O objeto da relação de consumo denominado como produto não durável tem a mesma característica definida pelo Código Civil, é um produto que se exaure, naturalmente, pela sua própria utilização. Como por exemplo: alimentos, bebidas, produtos de higiene etc.
4.4 Produtos duráveis
O produto durável é aquele que, diferentemente do produto não durável, não se exaure pelo próprio uso. São bens que devem ser utilizados várias vezes por um longo decurso de tempo. Pode-se citar como exemplo de produto durável um automóvel, uma mesa, um computador, um livro, entre outros.

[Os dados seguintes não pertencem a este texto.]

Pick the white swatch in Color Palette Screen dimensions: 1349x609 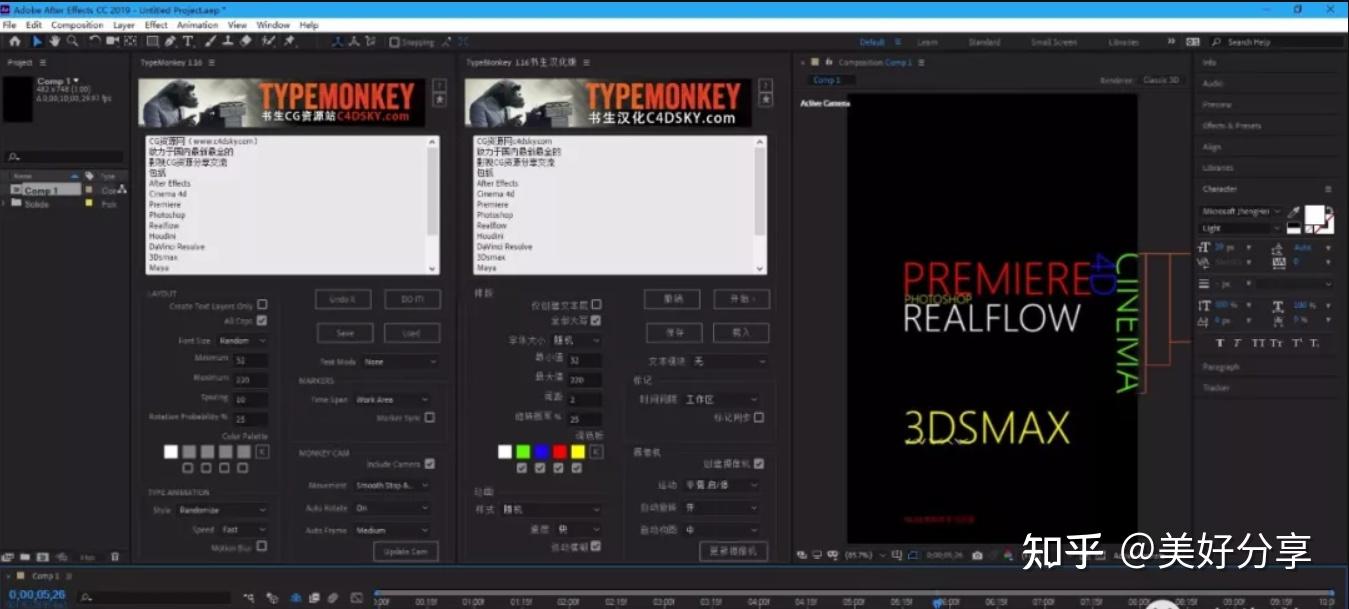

Ressalte-se que os produtos descartáveis são produtos duráveis. O produto descartável é destinado a ser utilizado uma única vez, porém este produto não se exaure pelo seu próprio uso; ele é aproveitado uma única vez porque é jogado no lixo após o uso. Assim sendo, este tipo de produto não se enquadra na definição de produto não durável, Portanto devemos caracterizá-lo como um produto durável. Por exemplo: garfo de plástico, guardanapo etc.
5. Conceito de Serviço
O Código de Proteção e Defesa do Consumidor define, no parágrafo segundo do artigo 3°, serviço como sendo: “Serviço é qualquer atividade fornecida no mercado de consumo, mediante remuneração, inclusive as de natureza bancária, financeira, de crédito e securitária, salvo as decorrentes das relações de caráter trabalhista.”

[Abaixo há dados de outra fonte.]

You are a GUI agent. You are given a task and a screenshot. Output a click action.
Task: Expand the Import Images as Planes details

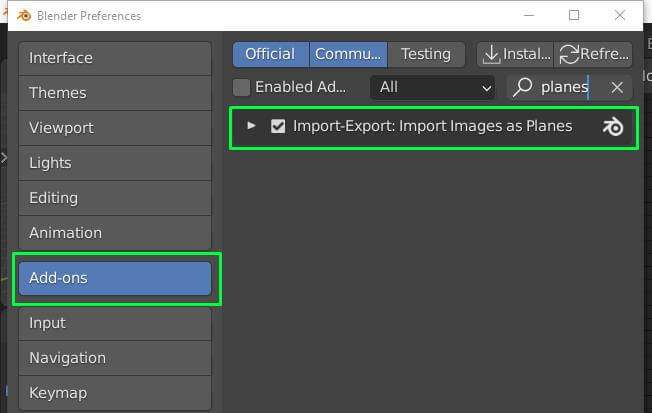tap(251, 126)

Para o Código, serviço é, portanto, aquela atividade que é fornecida mediante pagamento, ou seja, os serviços prestados sem remuneração não são regulados pelo Código de Proteção e Defesa do Consumidor.
Deve-se entender aqui que, por vezes o produto e o serviço são ofertados como se fossem gratuitos ao consumidor, mas na realidade o preço deste produto ou serviço está incumbido no valor de outro produto ou serviço que o consumidor deverá adquirir – É o pagamento indireto. Este tipo de serviço deve ser considerado como um serviço efetuado mediante pagamento, já que o consumidor, indiretamente, paga pelo serviço, portanto, tutelado pelo Código de Defesa do Consumidor.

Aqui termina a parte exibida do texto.